Çıkarılan Öğeler:

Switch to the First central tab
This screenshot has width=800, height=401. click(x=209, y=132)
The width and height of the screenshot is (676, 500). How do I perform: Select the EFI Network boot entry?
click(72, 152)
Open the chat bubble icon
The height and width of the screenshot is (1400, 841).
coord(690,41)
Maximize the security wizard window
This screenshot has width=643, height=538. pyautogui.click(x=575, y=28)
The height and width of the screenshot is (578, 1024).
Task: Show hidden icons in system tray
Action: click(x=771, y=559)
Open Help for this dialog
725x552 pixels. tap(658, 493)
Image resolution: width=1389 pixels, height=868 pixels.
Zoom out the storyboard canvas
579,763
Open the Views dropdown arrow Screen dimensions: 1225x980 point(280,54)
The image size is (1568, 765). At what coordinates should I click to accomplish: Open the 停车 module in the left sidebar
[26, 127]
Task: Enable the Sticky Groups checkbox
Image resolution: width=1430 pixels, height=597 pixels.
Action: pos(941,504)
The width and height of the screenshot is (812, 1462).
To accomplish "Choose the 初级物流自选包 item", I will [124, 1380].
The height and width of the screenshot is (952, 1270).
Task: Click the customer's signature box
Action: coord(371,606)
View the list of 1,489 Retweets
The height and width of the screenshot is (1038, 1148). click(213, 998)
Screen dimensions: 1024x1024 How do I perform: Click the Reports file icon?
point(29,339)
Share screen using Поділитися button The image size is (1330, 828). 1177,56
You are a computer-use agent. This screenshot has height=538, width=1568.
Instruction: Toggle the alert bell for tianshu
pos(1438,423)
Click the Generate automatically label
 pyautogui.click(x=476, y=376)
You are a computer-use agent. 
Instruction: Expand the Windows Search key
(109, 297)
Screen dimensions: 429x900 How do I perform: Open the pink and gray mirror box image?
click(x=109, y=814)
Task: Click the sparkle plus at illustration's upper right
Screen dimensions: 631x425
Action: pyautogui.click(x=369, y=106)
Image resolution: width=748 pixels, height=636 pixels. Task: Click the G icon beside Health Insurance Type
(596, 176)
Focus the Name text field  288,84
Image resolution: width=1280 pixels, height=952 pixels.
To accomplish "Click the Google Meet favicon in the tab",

Görev Yönergesi:
Yukarıdaki öğelerin tamamını lütfen hiçbir değişiklik yapmadan aynen tekrarla.

Tamamlanan Görev:
Switch to the First central tab
This screenshot has width=800, height=401. click(x=209, y=132)
The width and height of the screenshot is (676, 500). How do I perform: Select the EFI Network boot entry?
click(72, 152)
Open the chat bubble icon
The height and width of the screenshot is (1400, 841).
coord(690,41)
Maximize the security wizard window
This screenshot has width=643, height=538. pyautogui.click(x=575, y=28)
The height and width of the screenshot is (578, 1024).
Task: Show hidden icons in system tray
Action: click(x=771, y=559)
Open Help for this dialog
725x552 pixels. tap(658, 493)
Image resolution: width=1389 pixels, height=868 pixels.
Zoom out the storyboard canvas
579,763
Open the Views dropdown arrow Screen dimensions: 1225x980 point(280,54)
The image size is (1568, 765). At what coordinates should I click to accomplish: Open the 停车 module in the left sidebar
[26, 127]
Task: Enable the Sticky Groups checkbox
Image resolution: width=1430 pixels, height=597 pixels.
Action: pos(941,504)
The width and height of the screenshot is (812, 1462).
To accomplish "Choose the 初级物流自选包 item", I will [124, 1380].
The height and width of the screenshot is (952, 1270).
Task: Click the customer's signature box
Action: coord(371,606)
View the list of 1,489 Retweets
The height and width of the screenshot is (1038, 1148). click(213, 998)
Screen dimensions: 1024x1024 How do I perform: Click the Reports file icon?
point(29,339)
Share screen using Поділитися button The image size is (1330, 828). 1177,56
You are a computer-use agent. This screenshot has height=538, width=1568.
Instruction: Toggle the alert bell for tianshu
pos(1438,423)
Click the Generate automatically label
 pyautogui.click(x=476, y=376)
You are a computer-use agent. 
Instruction: Expand the Windows Search key
(109, 297)
Screen dimensions: 429x900 How do I perform: Open the pink and gray mirror box image?
click(x=109, y=814)
Task: Click the sparkle plus at illustration's upper right
Screen dimensions: 631x425
Action: pyautogui.click(x=369, y=106)
Image resolution: width=748 pixels, height=636 pixels. Task: Click the G icon beside Health Insurance Type
(596, 176)
Focus the Name text field  288,84
Image resolution: width=1280 pixels, height=952 pixels.
To accomplish "Click the Google Meet favicon in the tab",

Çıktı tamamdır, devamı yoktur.